* How to complete this task
Repeat each entry exactly, but do not carry over the pictures.

-- Records shown follows --

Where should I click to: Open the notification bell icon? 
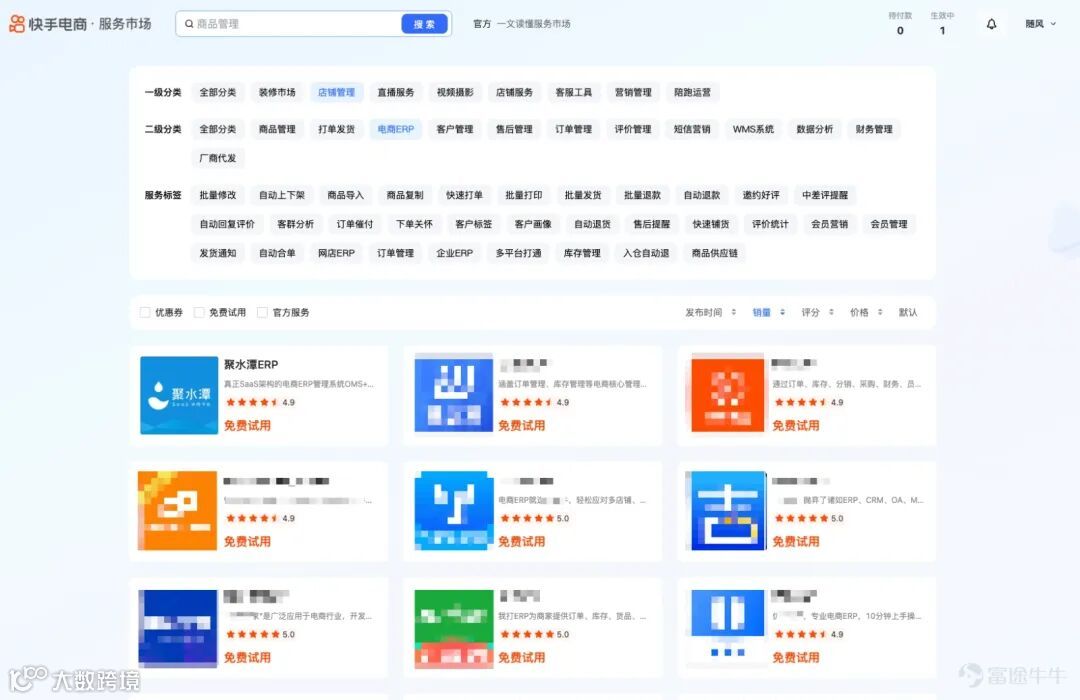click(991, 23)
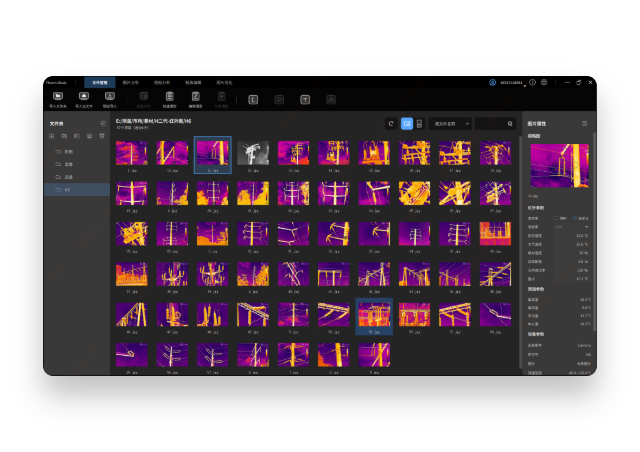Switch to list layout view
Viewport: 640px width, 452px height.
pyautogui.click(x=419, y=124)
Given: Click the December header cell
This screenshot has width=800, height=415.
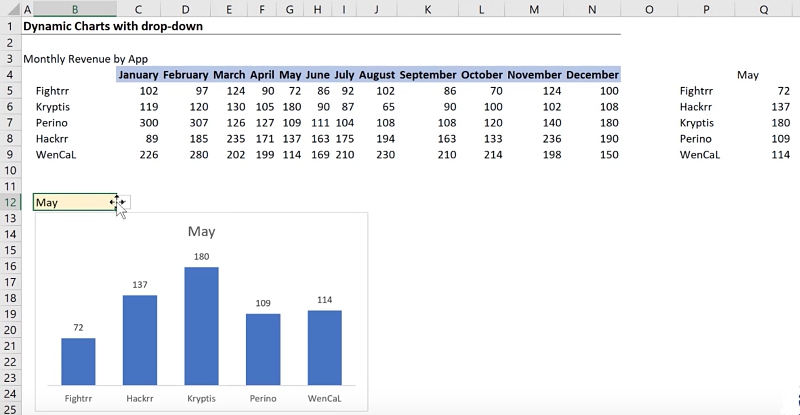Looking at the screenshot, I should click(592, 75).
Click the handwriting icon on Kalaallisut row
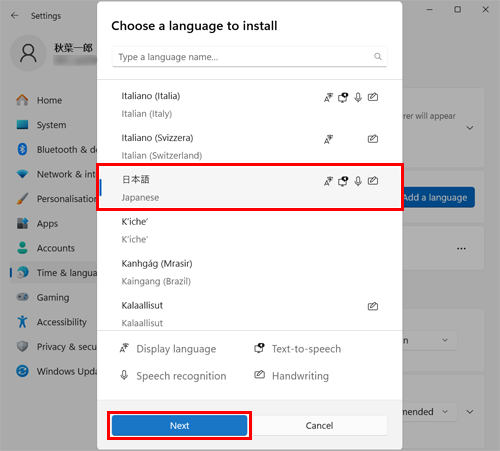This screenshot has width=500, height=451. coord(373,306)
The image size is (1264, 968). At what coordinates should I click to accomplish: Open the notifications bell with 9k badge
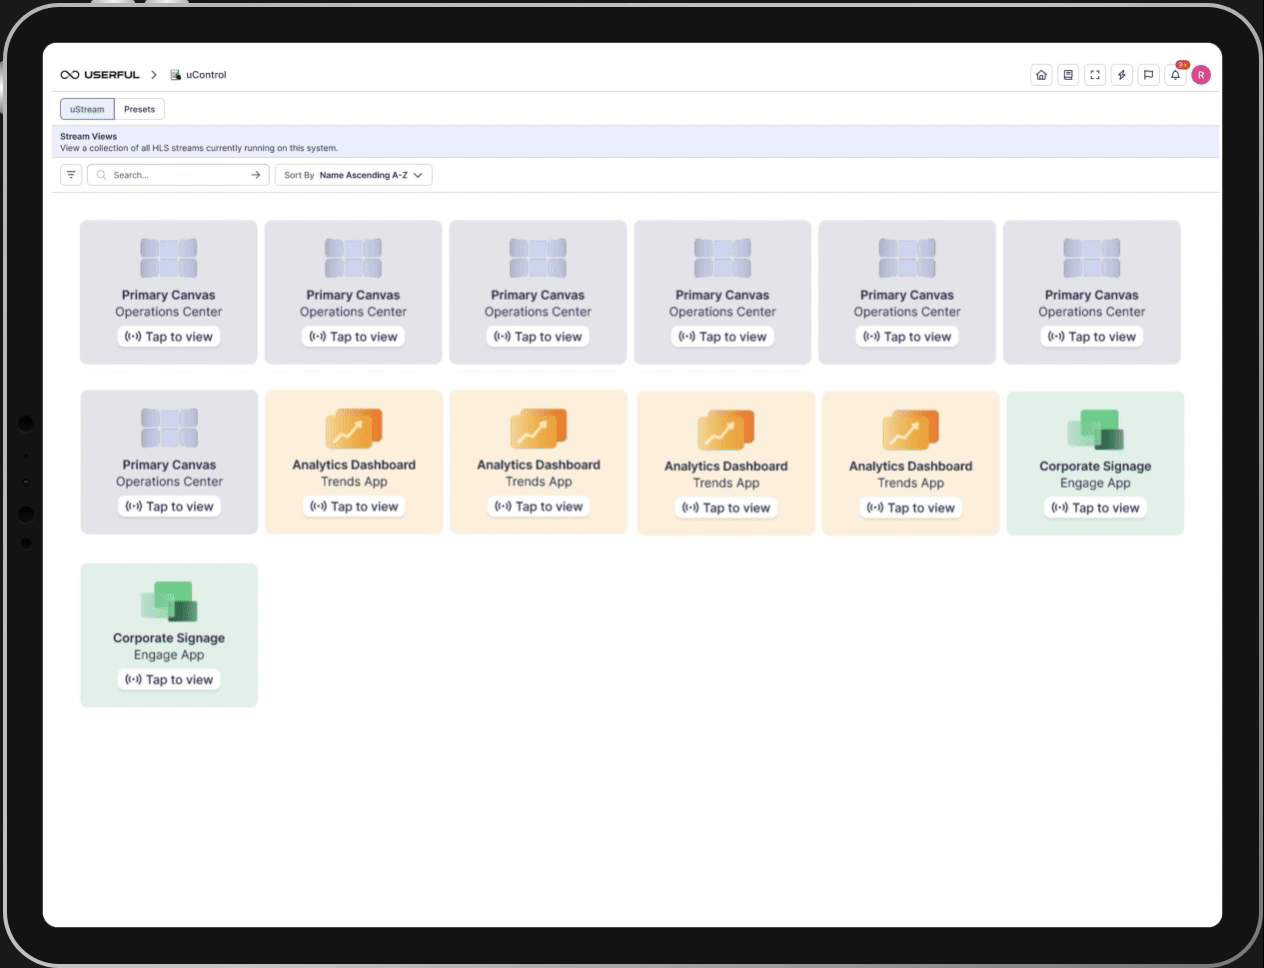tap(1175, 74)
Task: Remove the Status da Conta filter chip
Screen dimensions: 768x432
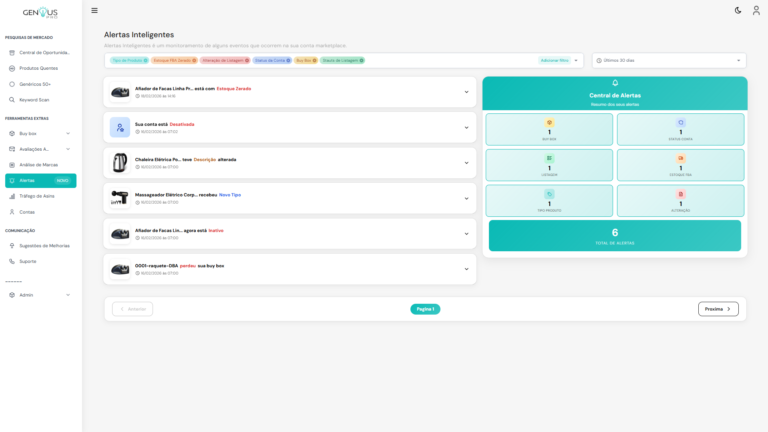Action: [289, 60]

-- Records shown concluded --

* Task answer
Where should I click to: Open the notification bell icon? 
click(991, 23)
Switch to list layout view
Viewport: 640px width, 452px height.
pyautogui.click(x=419, y=124)
Given: Click the December header cell
This screenshot has width=800, height=415.
Looking at the screenshot, I should click(592, 75).
Click the handwriting icon on Kalaallisut row
This screenshot has width=500, height=451. coord(373,306)
The image size is (1264, 968). At what coordinates should I click to accomplish: Open the notifications bell with 9k badge
tap(1175, 74)
Task: Remove the Status da Conta filter chip
Screen dimensions: 768x432
Action: [289, 60]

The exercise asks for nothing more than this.